O Felicidade era um autêntico revolucionário, até à medula, capaz de causar todos os escândalos para viver o Evangelho tal como Cristo o fez. Foi suspenso «a divinis» pelo Papa Paulo VI, perseguido pela PIDE, etc, etc.
Foi junto destes homens, ouvindo-os diariamente, durante os anos sessenta que adquiri a consciência social, também alimentada pelo exemplo de outros homens que, para além de professores excepcionais da Faculdade de Letras de Lisboa, que cursei entre 1965 e 1970, eram grandes cidadãos, intervenientes, numa altura em que intervir era um risco. Lindley Cintra, David Mourão Ferreira, o absolutamente excepcional Manuel Antunes (também Padre, o mais ilustre dos Jesuístas, director da Brotéria) que tantos consideram a «grande cabeça portuguesa» do século vinte, Jacinto Prado Coelho, Vitorino Nemésio, Maria de Lurdes Belchior, Pais da Silva, Yvete Centeno, a então pouco mais velha do que eu Teolinda Gerção, Orlando Ribeiro, Monteiro Grilo e mais alguns que tenho um orgulho incrível em poder dizer que com eles comunguei o saber, com eles aprendi a mais nobre cidadania.
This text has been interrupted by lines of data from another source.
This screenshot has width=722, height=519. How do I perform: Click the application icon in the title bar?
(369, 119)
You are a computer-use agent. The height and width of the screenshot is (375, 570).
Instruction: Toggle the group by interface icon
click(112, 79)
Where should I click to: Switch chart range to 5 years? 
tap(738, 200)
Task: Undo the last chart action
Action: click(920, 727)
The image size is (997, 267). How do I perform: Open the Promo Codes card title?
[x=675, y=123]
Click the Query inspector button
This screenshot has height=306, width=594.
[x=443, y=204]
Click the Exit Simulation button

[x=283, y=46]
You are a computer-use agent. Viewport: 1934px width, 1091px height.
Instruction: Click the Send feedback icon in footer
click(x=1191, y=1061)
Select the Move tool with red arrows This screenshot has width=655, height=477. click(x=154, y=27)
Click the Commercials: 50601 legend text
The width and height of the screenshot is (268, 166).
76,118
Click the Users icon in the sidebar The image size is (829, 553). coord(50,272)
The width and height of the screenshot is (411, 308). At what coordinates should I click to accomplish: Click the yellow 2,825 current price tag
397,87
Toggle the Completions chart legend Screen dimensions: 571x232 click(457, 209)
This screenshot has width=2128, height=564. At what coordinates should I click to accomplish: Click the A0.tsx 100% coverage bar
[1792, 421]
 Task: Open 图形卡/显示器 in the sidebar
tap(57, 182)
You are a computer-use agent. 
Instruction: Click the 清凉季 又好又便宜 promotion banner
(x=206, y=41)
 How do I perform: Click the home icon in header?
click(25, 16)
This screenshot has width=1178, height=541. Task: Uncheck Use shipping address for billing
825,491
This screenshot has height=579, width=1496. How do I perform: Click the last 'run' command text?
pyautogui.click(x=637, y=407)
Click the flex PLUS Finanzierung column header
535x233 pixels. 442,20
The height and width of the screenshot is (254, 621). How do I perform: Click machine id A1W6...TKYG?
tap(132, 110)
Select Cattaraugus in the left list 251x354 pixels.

Sou dum tempo em que se trabalhava, se aprendia no gozo de fazer parte dos discípulos desta gente ilustríssima.
Merecias conhecer este meu curriculum oculto, ao fim e ao cabo bem visível naquilo que vou tentando partilhar com quem me merece o maior respeito, leitores que desconheço, meus concidadãos de Sintra, terra que tanto amo e que tão mal tratada tem sido pelos poderes central e local.
Apesar de tudo, algumas coisas se vão conseguindo e, principalmente, mantendo bem acesa a chama que alimenta uma certa lucidez.
Um grande abraço e aparece sempre que puderes.